Il peut étudier en particulier le renouvellement des modes de fabrication des images et des sons pour la production audiovisuelle par la mise en œuvre de nouvelles technologies faisant notamment appel aux techniques numériques et informatiques ainsi qu'à l’interactivité.
Article 49
Pour ces activités de recherche, l'institut peut agir en liaison avec les différents partenaires de la communication audiovisuelle, publics ou privés, à son initiative ou à la demande des pouvoirs publics.
Contre rémunération des services rendus, l’institut mène des études d’ingénierie et de conseil dans les domaines en relation avec ses champs de recherche et d’expérimentation.
Il exploite les résultats de ses recherches en relation avec l’ensemble des partenaires français et étrangers.

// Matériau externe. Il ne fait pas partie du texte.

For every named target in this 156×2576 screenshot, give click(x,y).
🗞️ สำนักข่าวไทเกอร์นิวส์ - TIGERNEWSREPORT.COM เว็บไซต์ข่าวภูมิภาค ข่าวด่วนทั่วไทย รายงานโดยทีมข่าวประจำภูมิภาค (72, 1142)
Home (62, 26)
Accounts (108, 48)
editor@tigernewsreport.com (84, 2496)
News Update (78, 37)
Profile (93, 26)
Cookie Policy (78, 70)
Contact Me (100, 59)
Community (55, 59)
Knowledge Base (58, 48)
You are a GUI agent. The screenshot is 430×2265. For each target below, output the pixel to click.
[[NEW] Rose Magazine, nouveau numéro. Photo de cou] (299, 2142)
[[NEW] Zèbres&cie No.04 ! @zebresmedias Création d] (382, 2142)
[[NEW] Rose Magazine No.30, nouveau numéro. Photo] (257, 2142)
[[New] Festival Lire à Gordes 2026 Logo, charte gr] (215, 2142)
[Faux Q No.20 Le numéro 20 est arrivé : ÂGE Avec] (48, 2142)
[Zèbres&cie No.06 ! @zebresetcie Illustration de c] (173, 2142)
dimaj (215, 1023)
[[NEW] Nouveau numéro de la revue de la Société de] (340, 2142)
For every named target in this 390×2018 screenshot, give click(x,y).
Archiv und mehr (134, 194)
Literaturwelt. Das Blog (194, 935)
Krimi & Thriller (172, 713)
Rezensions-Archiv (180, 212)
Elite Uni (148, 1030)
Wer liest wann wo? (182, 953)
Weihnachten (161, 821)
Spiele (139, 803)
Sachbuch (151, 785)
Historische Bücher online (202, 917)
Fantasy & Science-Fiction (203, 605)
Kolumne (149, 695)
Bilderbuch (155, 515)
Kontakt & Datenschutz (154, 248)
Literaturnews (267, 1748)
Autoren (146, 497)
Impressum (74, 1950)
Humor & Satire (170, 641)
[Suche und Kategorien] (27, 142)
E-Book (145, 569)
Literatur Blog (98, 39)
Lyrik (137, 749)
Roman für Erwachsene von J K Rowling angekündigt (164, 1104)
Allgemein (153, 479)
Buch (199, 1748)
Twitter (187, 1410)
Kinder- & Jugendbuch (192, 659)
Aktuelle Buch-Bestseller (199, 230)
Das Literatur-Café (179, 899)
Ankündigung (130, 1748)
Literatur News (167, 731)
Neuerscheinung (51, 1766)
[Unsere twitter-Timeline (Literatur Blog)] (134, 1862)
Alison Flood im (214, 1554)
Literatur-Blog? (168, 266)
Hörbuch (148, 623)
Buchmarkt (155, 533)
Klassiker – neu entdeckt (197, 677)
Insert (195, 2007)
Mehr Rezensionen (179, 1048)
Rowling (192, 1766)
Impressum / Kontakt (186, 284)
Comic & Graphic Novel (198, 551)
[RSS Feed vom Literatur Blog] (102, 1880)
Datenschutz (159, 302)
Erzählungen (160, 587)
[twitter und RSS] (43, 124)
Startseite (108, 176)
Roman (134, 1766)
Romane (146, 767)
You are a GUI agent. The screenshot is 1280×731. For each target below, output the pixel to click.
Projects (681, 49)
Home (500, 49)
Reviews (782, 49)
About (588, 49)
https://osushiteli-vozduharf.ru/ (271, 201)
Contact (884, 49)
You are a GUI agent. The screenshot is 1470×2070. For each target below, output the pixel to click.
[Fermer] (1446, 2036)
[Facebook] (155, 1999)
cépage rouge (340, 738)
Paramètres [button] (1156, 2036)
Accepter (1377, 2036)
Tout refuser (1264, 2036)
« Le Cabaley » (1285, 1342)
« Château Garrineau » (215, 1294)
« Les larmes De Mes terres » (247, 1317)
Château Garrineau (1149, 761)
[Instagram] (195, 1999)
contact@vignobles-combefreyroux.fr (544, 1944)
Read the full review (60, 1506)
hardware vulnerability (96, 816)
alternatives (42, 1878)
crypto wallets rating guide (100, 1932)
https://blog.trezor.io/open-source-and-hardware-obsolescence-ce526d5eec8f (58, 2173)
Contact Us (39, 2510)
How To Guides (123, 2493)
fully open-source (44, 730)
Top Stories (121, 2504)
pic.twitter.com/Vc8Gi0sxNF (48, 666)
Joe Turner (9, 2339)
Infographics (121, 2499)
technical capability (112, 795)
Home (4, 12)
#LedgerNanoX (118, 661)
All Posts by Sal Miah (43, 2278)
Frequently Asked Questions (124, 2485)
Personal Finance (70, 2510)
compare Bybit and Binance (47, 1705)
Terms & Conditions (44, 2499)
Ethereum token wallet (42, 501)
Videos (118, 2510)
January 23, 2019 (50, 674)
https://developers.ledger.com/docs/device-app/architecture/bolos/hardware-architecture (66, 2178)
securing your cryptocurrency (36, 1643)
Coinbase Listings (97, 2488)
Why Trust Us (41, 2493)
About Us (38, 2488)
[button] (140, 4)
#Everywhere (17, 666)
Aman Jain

Il étudie avec les sociétés du secteur public les modalités permettant à celles-ci de bénéficier des résultats des recherches.
L’institut assure de façon systématique la communication du résultat de ses recherches dans le respect des obligations contractuelles qu'il a souscrites.
Article 50
L’institut produit ou coproduit sur commande de la société Radio France des œuvres musicales contemporaines destinées à des programmes de création, manifestations publiques ou radiophoniques.
Article 51
Au titre de la recherche, l’institut peut créer et produire ou coproduire des œuvres et des documents audiovisuels tendant à renouveler l’expression et la communication audiovisuelle, notamment par la recherche d’écritures et de formules originales, d’accueil de nouveaux créateurs, l’expérimentation de dispositifs et de procédures de production, la diversification des techniques de fabrication.
CHAPITRE IV
Obligations relatives à l'action audiovisuelle internationale
Article 52
L’institut coordonne la représentation et l’intervention des sociétés nationales de programme dans les organismes internationaux non gouvernementaux, notamment ABU, ASBU, URTNA, UER, pour les domaines qui relèvent des archives audiovisuelles et de la formation.
CHAPITRE V
Obligations relatives au contrôle du respect des dispositions du cahier des missions et des charges
Article 53
L’institut adresse, chaque année, avant le 30 juin, au ministre chargé de la communication et à la Commission nationale de la communication et des libertés, un rapport sur l’exécution des dispositions permanentes et annuelles du présent cahier des missions et des charges.